Problem to work on
With pictures excluded, retype exactly every line from the one containing "The height and" to the end of the records below.

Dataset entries

^^^^^^^^

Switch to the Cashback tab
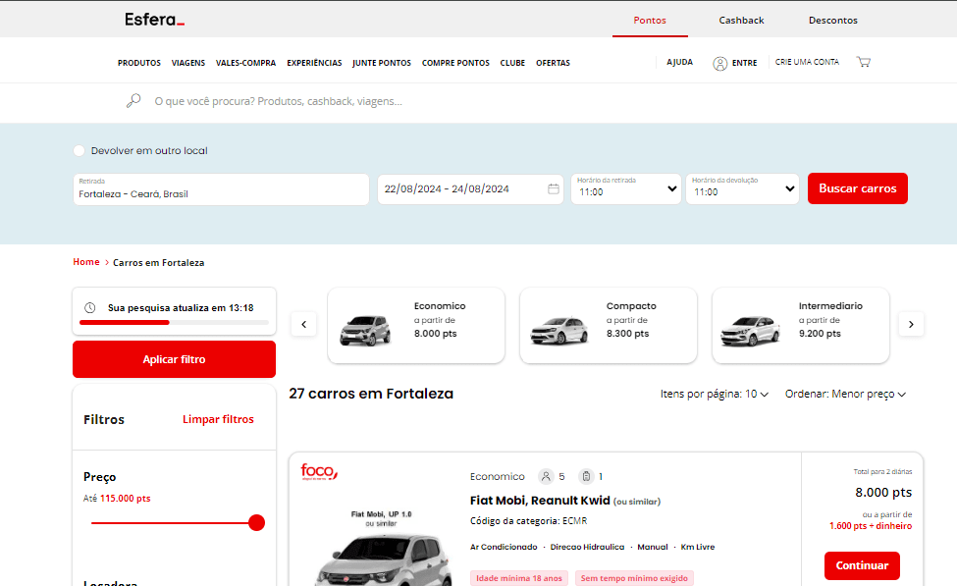 [x=741, y=20]
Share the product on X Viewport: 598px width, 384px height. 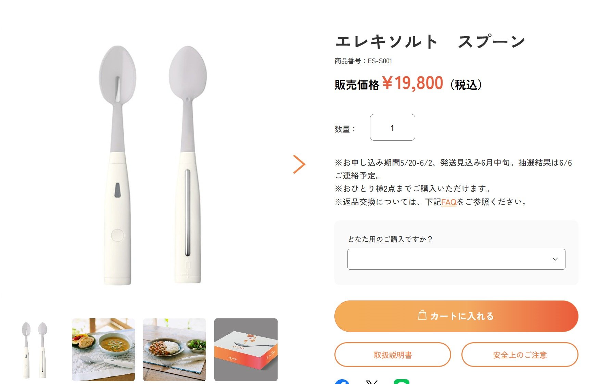pos(372,382)
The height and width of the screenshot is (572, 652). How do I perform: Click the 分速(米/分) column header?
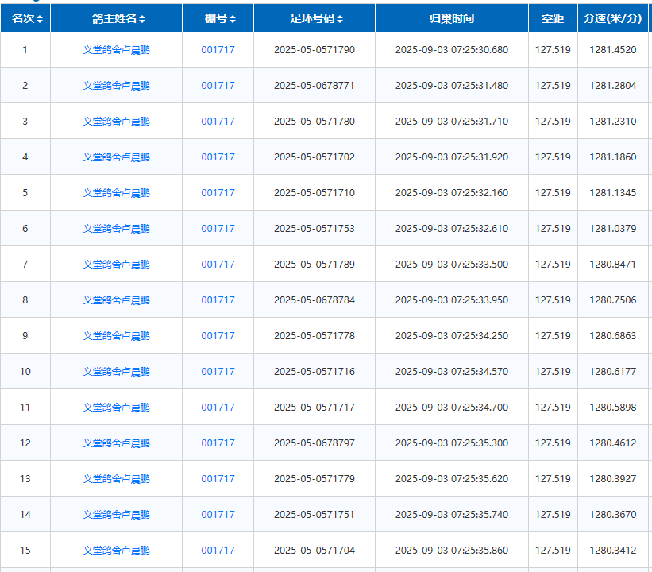click(x=612, y=18)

^^^^^^^^

Completed task
The height and width of the screenshot is (572, 652). How do I perform: Click the 分速(米/分) column header?
click(x=612, y=18)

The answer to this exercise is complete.